:: Extracted information

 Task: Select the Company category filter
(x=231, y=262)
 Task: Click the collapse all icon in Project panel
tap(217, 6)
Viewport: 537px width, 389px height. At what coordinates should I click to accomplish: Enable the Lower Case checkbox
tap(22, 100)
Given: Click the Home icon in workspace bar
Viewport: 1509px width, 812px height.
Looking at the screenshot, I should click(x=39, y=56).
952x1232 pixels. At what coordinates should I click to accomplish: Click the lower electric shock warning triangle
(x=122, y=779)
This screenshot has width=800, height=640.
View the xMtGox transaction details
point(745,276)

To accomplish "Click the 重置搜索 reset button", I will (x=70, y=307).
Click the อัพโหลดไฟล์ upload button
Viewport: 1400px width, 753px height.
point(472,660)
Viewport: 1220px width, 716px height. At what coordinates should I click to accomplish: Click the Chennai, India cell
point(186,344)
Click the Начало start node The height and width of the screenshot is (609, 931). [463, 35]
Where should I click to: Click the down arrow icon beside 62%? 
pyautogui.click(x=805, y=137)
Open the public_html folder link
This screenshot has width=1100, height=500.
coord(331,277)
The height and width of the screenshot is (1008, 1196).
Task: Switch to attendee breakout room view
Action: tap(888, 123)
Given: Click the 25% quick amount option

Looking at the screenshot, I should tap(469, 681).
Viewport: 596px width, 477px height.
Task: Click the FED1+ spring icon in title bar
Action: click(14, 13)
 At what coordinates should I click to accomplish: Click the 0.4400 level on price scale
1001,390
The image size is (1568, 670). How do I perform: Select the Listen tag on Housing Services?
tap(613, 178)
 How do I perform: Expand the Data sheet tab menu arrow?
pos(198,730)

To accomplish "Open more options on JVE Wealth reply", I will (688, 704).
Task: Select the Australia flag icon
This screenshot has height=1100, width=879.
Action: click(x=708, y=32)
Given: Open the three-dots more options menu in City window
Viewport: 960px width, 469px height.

::::

# Problem:
Reproduce every entry above so that each one matches its source exactly.

# Answer section:
 Task: Select the Company category filter
(x=231, y=262)
 Task: Click the collapse all icon in Project panel
tap(217, 6)
Viewport: 537px width, 389px height. At what coordinates should I click to accomplish: Enable the Lower Case checkbox
tap(22, 100)
Given: Click the Home icon in workspace bar
Viewport: 1509px width, 812px height.
Looking at the screenshot, I should click(x=39, y=56).
952x1232 pixels. At what coordinates should I click to accomplish: Click the lower electric shock warning triangle
(x=122, y=779)
This screenshot has width=800, height=640.
View the xMtGox transaction details
point(745,276)

To accomplish "Click the 重置搜索 reset button", I will (x=70, y=307).
Click the อัพโหลดไฟล์ upload button
Viewport: 1400px width, 753px height.
point(472,660)
Viewport: 1220px width, 716px height. At what coordinates should I click to accomplish: Click the Chennai, India cell
point(186,344)
Click the Начало start node The height and width of the screenshot is (609, 931). [463, 35]
Where should I click to: Click the down arrow icon beside 62%? 
pyautogui.click(x=805, y=137)
Open the public_html folder link
This screenshot has width=1100, height=500.
coord(331,277)
The height and width of the screenshot is (1008, 1196).
Task: Switch to attendee breakout room view
Action: tap(888, 123)
Given: Click the 25% quick amount option

Looking at the screenshot, I should tap(469, 681).
Viewport: 596px width, 477px height.
Task: Click the FED1+ spring icon in title bar
Action: click(14, 13)
 At what coordinates should I click to accomplish: Click the 0.4400 level on price scale
1001,390
The image size is (1568, 670). How do I perform: Select the Listen tag on Housing Services?
tap(613, 178)
 How do I perform: Expand the Data sheet tab menu arrow?
pos(198,730)

To accomplish "Open more options on JVE Wealth reply", I will (688, 704).
Task: Select the Australia flag icon
This screenshot has height=1100, width=879.
Action: click(x=708, y=32)
Given: Open the three-dots more options menu in City window
Viewport: 960px width, 469px height.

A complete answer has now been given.